=== RECORD EXCERPTS ===

-.-.-

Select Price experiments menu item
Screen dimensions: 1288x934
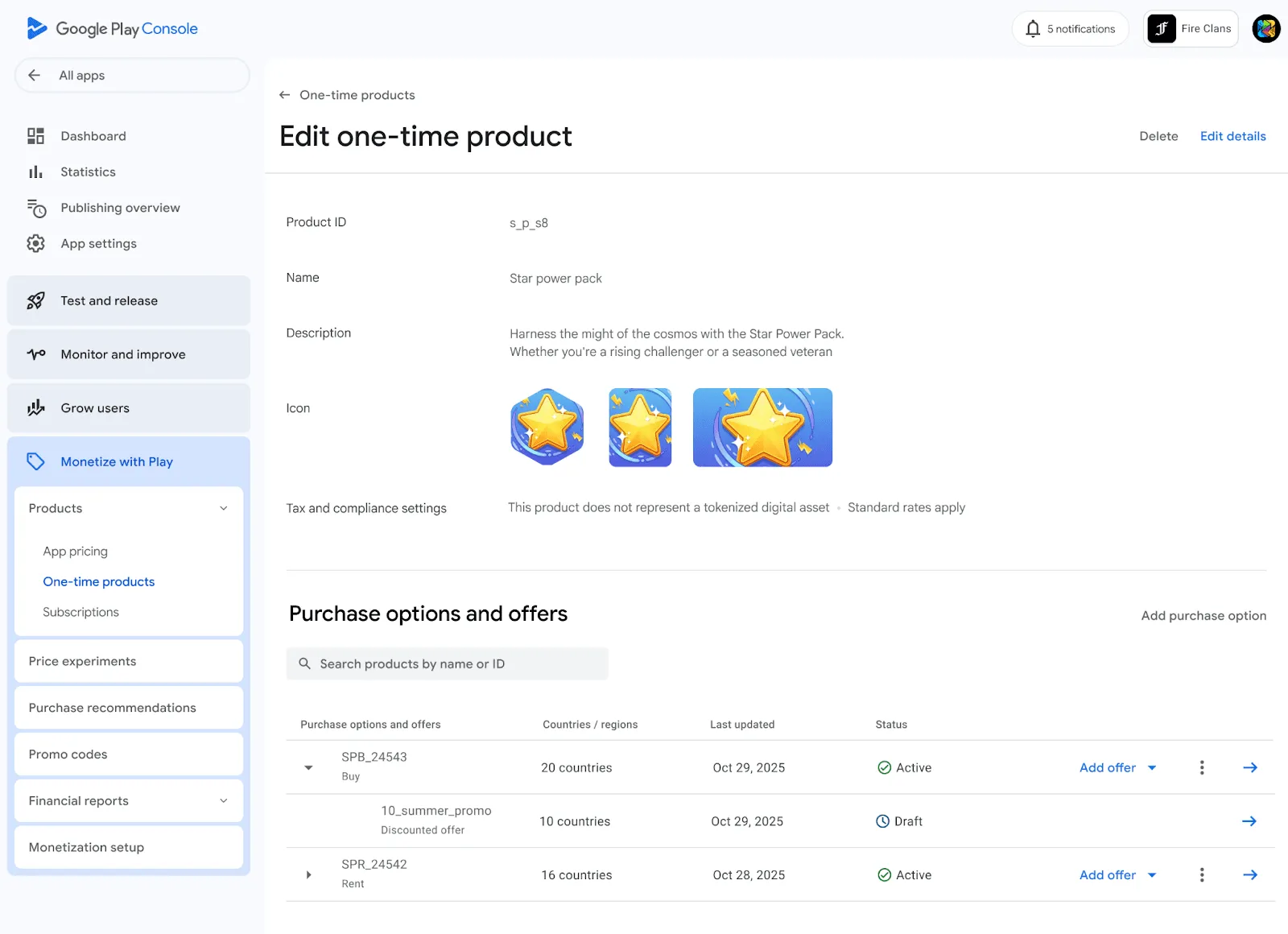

-.-.-

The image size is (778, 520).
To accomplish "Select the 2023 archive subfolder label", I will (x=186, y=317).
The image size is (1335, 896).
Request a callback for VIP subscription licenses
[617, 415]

-.-.-

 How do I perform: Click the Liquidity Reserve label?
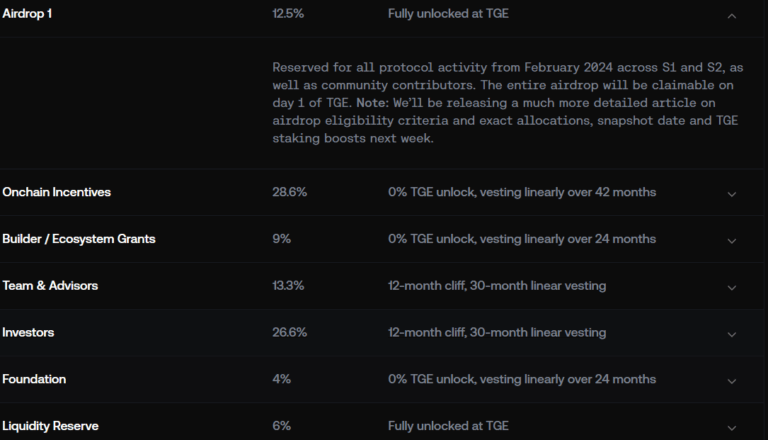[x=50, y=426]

-.-.-

=== EXERCISE AIM ===
Reproduce exactly the section above that begins at the line containing "Select Price experiments menu item" and ends at the line containing "Screen dimensions: 1288x934", leaving out all other lines.

=== ANSWER TO THIS TASK ===
Select Price experiments menu item
Screen dimensions: 1288x934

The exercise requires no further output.